I have a function in a module that performs some heavy computation to produce a fixed output.
It is hard to predict if the function will be called, and we want to avoid computing it if unnecessary.
So, we would like the function to be lazy and to store its output the first time it is called.
Here’s one way to do that:

function f() 
     isdefined(@__MODULE__, :_output) && return _output 
     global _output = ... heavy calculations ... 
     return _output 
 end

Is it the best and/or most julionic way to do that?

1 Like

There is a package called Memoize (link: Memoize.jl) which does this with simple syntax.

Reusing other packages is considered Julianic.

6 Likes

I would define a global const Output as a struct that is partially initialized at startup.
When f is called, it can check whether the desired field of Output has been initialized and compute it if needed.

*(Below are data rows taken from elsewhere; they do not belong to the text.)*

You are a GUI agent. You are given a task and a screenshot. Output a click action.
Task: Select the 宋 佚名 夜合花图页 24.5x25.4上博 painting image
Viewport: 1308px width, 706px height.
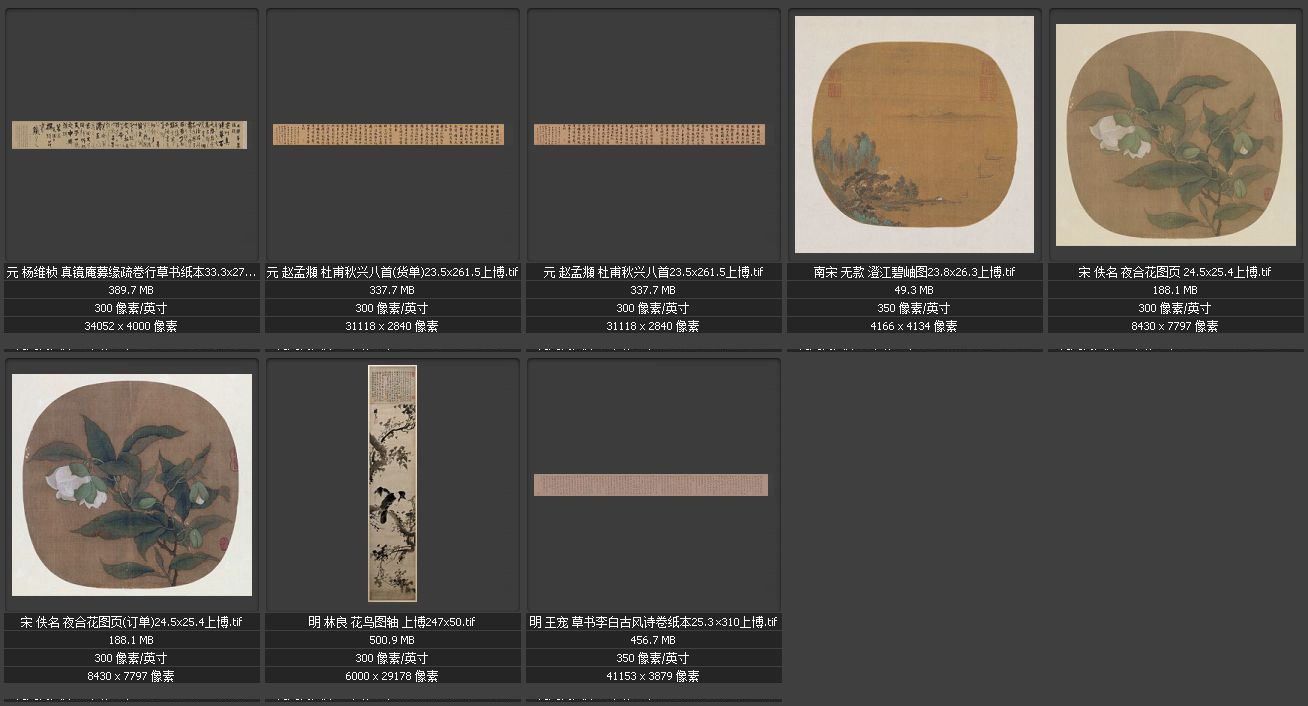(1175, 135)
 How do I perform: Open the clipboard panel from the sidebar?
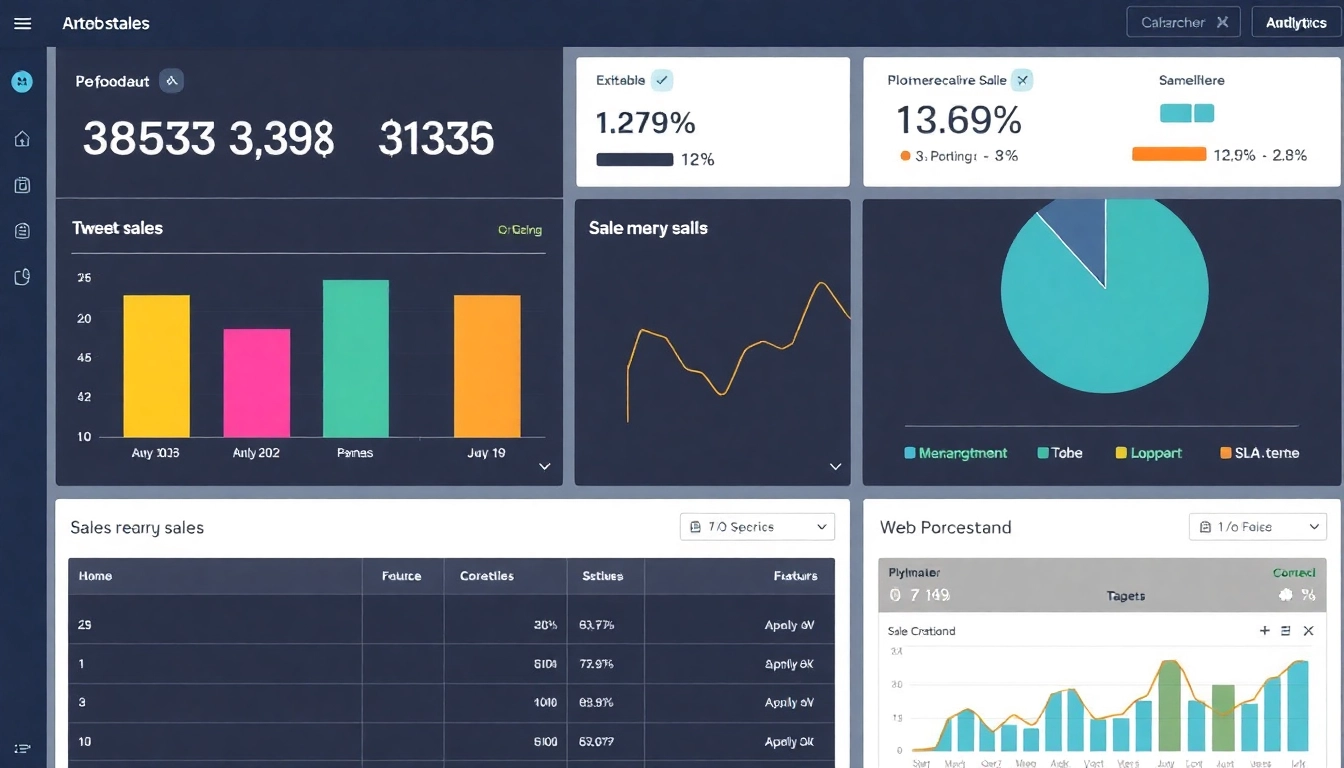tap(22, 185)
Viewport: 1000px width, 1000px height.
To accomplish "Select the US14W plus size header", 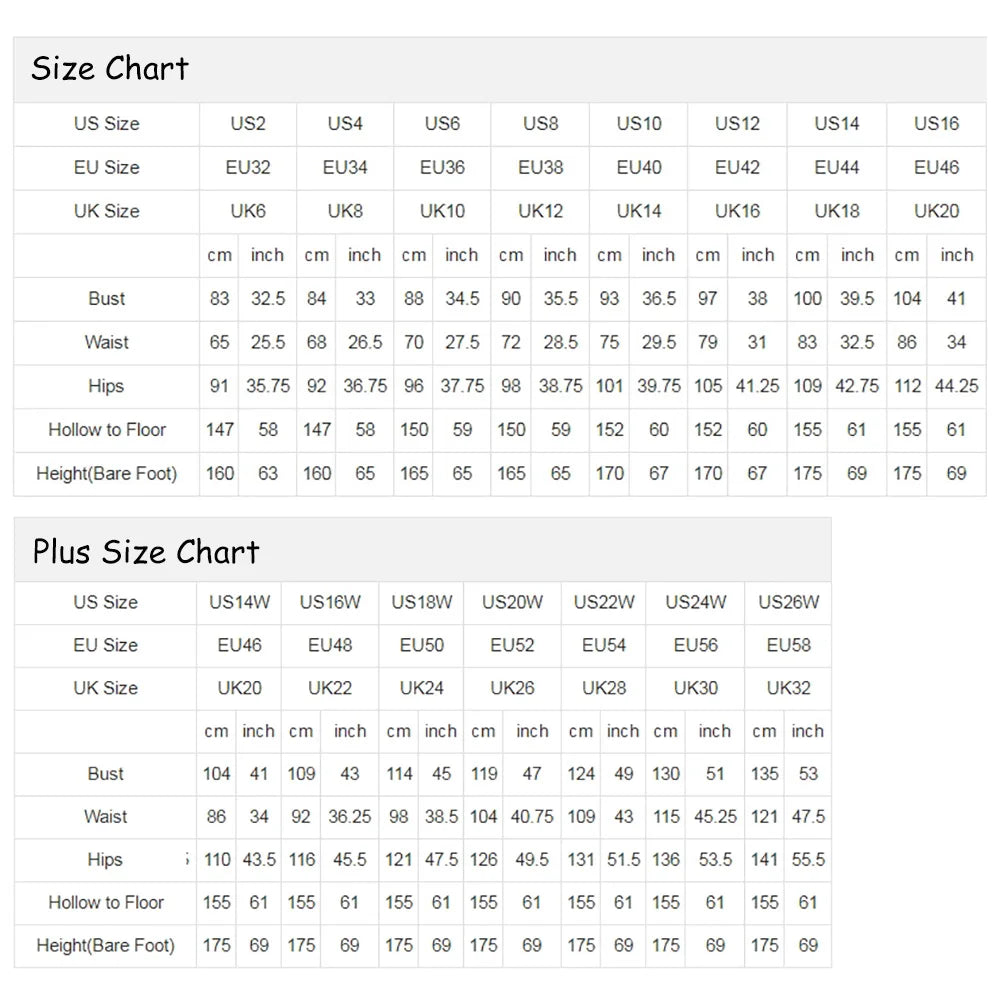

Making Output a functor may be a good implementation (so you can just call Output() to retrieve or calculate the desired data as needed). I have not thought through implementation details for this.

I tried something like this, here is my MWE:

julia> mutable struct b
       value
       b() = new()
       end

julia> a = b()
b(#undef)

julia> function (f::b)()
             if !isdefined(f,:value)
                 f.value=42
             end
             f.value
       end

julia> a()
42

Unfortunately, !isdefined(f,:value) always returns true: the functor doesn’t change the struct :confused:

I use functors. For instance for transformations where I need a buffer in order to avoid allocations
in inner loops.

Would this help?

2 Likes

You could redefine f. It looks a bit better and can be seen as a “Julia thing”.

julia> function f()
           global _output = (println("heavy calculations"); 12)
           @eval f() = _output
           return _output
       end
f (generic function with 1 method)

julia> f()
heavy calculations
12

julia> f()
12

More generally, it seems you want to emulate the behaviour of local static variables from C/C++. There are multiple requests for such feature (see this issue).

2 Likes

I got some suggestions regarding using structs. Does anybody have a MWE?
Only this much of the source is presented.